Winter can be a hard time for many people. The shorter, colder days might make it more difficult for us to get outside and enjoy nature in the ways we would at other times of the year.
However, there are some meaningful winter gardening activities that we can do to help our mental health and prepare our gardens ready for the coming warmer, lighter seasons. If there is ever a time to foster hope and anticipation for new life, that time is winter. It’s also the perfect season to to really nurture our most valuable resource in the garden, our soil. So, let me tell you about the useful activities we can do in our UK meteorological winter months:
I don’t like to tidy up too much in autumn and winter. Old stems and fallen leaves make great habitats for wildlife to hibernate and shelter from the elements. However, there is much to be said for that great feeling of making a clean slate ready for a new season. This can be very satifying, especially if we think of weeds as worries that can be worked out and left behind. So, in my own garden I tidy up the areas where I grow salads and veggies and I let the flower beds and borders stay messy for a little longer – the best of both worlds.
Adding well rotted manure or home made compost as a mulch to your newly tidied beds will protect the soil and feed the life inside it during the harshest weather months. You can vary the physical intensity of this job based on yours and the garden’s needs. Either way, this type of physical garden job equates to a workout and like any other form of exercise helps boost the serotonin in our brain, which is our own natural mood enhancer. In turn this can also help raise our self-esteem, aid better sleep and increase our appetite and the movement will help keep us warm too.
Some bulbs can be set at this time of year. Although November is better, it is usually December by the time I get around to planting my garlic and tulips and that’s OK. As long as the soil isn’t frosted or too hard you can still pop them into the ground in time for them to have the period of cold they need before the spring. This is the start of a truly magical process from which you will benefit as soon as the happy sight of green shoots appear.

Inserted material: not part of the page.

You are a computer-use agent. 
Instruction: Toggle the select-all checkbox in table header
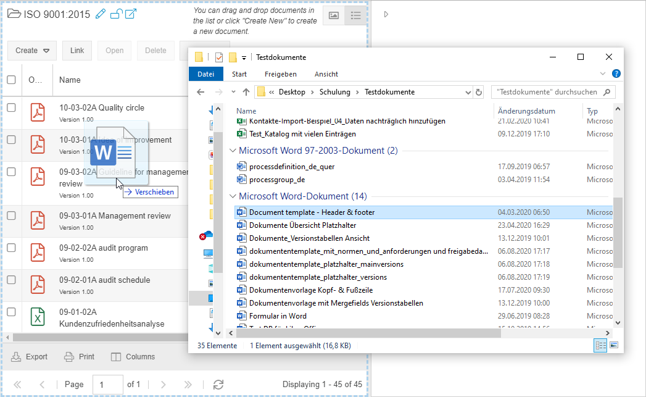11,80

Slow down, this is hibernation time. Rest is important.
The light is low now and the weather may not be not conducive to being outdoors, so get creative indoors. Here is your chance to dream and plan. Either online or on paper make a mood board of garden designs, plants, colours and themes. Looking at pictures of nature has shown to have comforting and uplifting effects even when we are not actually outdoors experiencing the real thing. Put together some garden ideas that suit you. Do you want a serene and calming space or something more energetic? Do you want to grow herbs to use in cooking, teas and tinctures or flowers to cut and bring indoors or share with friends? Read up on how different plants can be used for self care, such as making healing calendula oil or calming chamomile tea. Consider growing fresh edible flowers to brighten up your food or dry and press blooms for crafts. So many possibilities and things to look forward to, giving us hope for the future.
Maybe start a journal at the same time. Writing down our thoughts can help us regulate our emotions and help us better understand any difficult situations we are going through. The journal could be kept alongside a garden diary, recording what you grew, how you used it, any surprises and what you would change next time.

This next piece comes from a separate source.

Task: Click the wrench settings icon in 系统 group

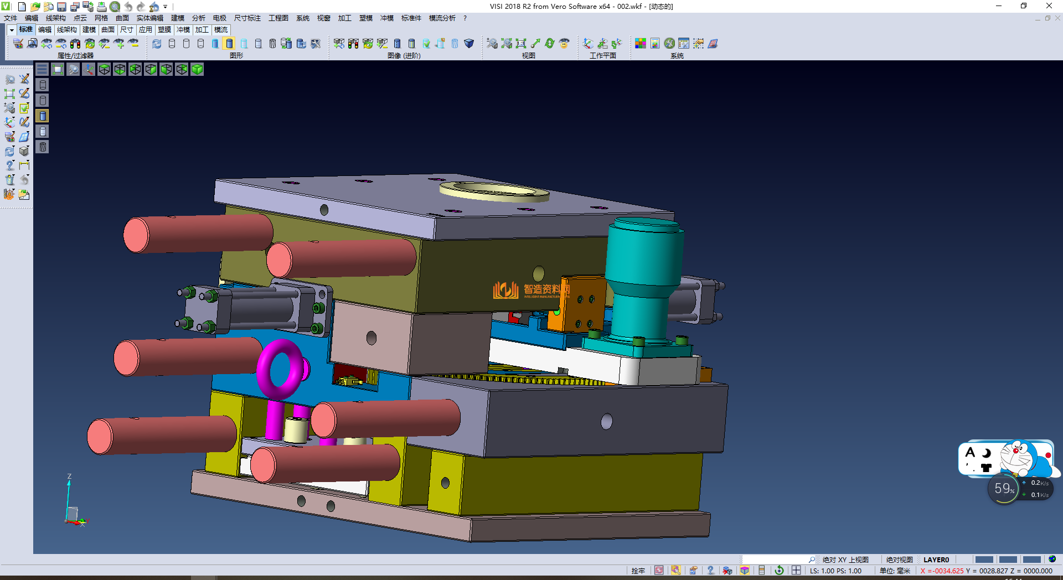Action: click(x=669, y=43)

Although mid-winter is not the time to sow seeds, there is one great exception to the rule. Salad, herb and pea shoot microgreens can be grown on a bright windowsill all year round. This is a super speedy way to enjoy the sowing fun that mostly belongs to spring yet we crave so much in January. We benefit from the nutritious seedlings – healthy food, healthy mind.
Here in February is where we can see significant changes to the life in our gardens. The new buds on stems or blossom trees are forming into shape, the leaves of spring bulbs are well above the ground and some colour in the form of crocus flowers are appearing. Take notice, use them meditatively by searching for them and know that what you have been waiting for is almost here.
The waiting to sow seeds is over now too. We can begin with a first few indoors on windowsills such as tomatoes, chillis, onions, kale and hardy flowers like snapdragons and cosmos. If you have just purchased seed potatoes, they can be chitted on windowsills too. Both of these activities are setting in motion the beginnings of the season, anticipation of things to come and a nurturing of living things.
As the chill starts to ease towards the end of the month, make a compost heap or wormery. This wonderous process takes so little effort but brings so many rewards. In nature’s very own extraordinary circular economy you put in vegetable scraps and garden waste and take out food to grow more flowers and vegetables, which in turn feed you!
And there you go. After the three months of winter you make it through to spring. The mornings and evenings are lighter, there’s a new warmth in the air, the birds sing louder and colour is appearing everywhere.